◆ DATA PROVIDED ◆
--- --- ---
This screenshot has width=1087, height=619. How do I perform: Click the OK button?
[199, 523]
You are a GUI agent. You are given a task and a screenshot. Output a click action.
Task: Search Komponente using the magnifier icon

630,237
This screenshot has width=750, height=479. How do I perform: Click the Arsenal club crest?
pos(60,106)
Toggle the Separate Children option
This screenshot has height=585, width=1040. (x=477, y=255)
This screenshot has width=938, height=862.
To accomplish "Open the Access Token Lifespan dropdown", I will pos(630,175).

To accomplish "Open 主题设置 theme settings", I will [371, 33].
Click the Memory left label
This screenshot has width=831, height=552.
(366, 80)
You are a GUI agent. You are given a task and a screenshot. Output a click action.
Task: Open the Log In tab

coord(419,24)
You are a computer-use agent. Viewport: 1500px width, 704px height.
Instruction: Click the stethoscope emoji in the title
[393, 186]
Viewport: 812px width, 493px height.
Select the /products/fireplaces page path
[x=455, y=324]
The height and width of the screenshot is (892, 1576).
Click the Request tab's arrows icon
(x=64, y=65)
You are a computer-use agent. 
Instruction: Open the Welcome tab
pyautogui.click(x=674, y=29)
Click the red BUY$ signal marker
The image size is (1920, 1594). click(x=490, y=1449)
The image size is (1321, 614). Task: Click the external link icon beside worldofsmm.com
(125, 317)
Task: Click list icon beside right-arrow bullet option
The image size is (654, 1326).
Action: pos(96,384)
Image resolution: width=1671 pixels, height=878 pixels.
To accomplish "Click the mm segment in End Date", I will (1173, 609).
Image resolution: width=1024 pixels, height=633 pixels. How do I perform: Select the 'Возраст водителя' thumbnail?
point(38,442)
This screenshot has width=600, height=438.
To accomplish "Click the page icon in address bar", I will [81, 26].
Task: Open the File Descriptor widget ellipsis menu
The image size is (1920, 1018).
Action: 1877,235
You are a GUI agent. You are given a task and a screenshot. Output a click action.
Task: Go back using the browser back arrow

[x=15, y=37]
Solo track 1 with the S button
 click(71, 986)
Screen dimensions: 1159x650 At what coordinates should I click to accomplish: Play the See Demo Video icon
--- --- ---
◆ TO DO ◆
Without leaving anything out, transcribe the records above exactly.

◆ WRITTEN SOLUTION ◆
This screenshot has width=1087, height=619. How do I perform: Click the OK button?
[199, 523]
You are a GUI agent. You are given a task and a screenshot. Output a click action.
Task: Search Komponente using the magnifier icon

630,237
This screenshot has width=750, height=479. How do I perform: Click the Arsenal club crest?
pos(60,106)
Toggle the Separate Children option
This screenshot has height=585, width=1040. (x=477, y=255)
This screenshot has width=938, height=862.
To accomplish "Open the Access Token Lifespan dropdown", I will pos(630,175).

To accomplish "Open 主题设置 theme settings", I will [371, 33].
Click the Memory left label
This screenshot has width=831, height=552.
(366, 80)
You are a GUI agent. You are given a task and a screenshot. Output a click action.
Task: Open the Log In tab

coord(419,24)
You are a computer-use agent. Viewport: 1500px width, 704px height.
Instruction: Click the stethoscope emoji in the title
[393, 186]
Viewport: 812px width, 493px height.
Select the /products/fireplaces page path
[x=455, y=324]
The height and width of the screenshot is (892, 1576).
Click the Request tab's arrows icon
(x=64, y=65)
You are a computer-use agent. 
Instruction: Open the Welcome tab
pyautogui.click(x=674, y=29)
Click the red BUY$ signal marker
The image size is (1920, 1594). click(x=490, y=1449)
The image size is (1321, 614). Task: Click the external link icon beside worldofsmm.com
(125, 317)
Task: Click list icon beside right-arrow bullet option
The image size is (654, 1326).
Action: pos(96,384)
Image resolution: width=1671 pixels, height=878 pixels.
To accomplish "Click the mm segment in End Date", I will (1173, 609).
Image resolution: width=1024 pixels, height=633 pixels. How do I perform: Select the 'Возраст водителя' thumbnail?
point(38,442)
This screenshot has width=600, height=438.
To accomplish "Click the page icon in address bar", I will [81, 26].
Task: Open the File Descriptor widget ellipsis menu
The image size is (1920, 1018).
Action: 1877,235
You are a GUI agent. You are given a task and a screenshot. Output a click action.
Task: Go back using the browser back arrow

[x=15, y=37]
Solo track 1 with the S button
 click(71, 986)
Screen dimensions: 1159x650 At what coordinates should I click to accomplish: Play the See Demo Video icon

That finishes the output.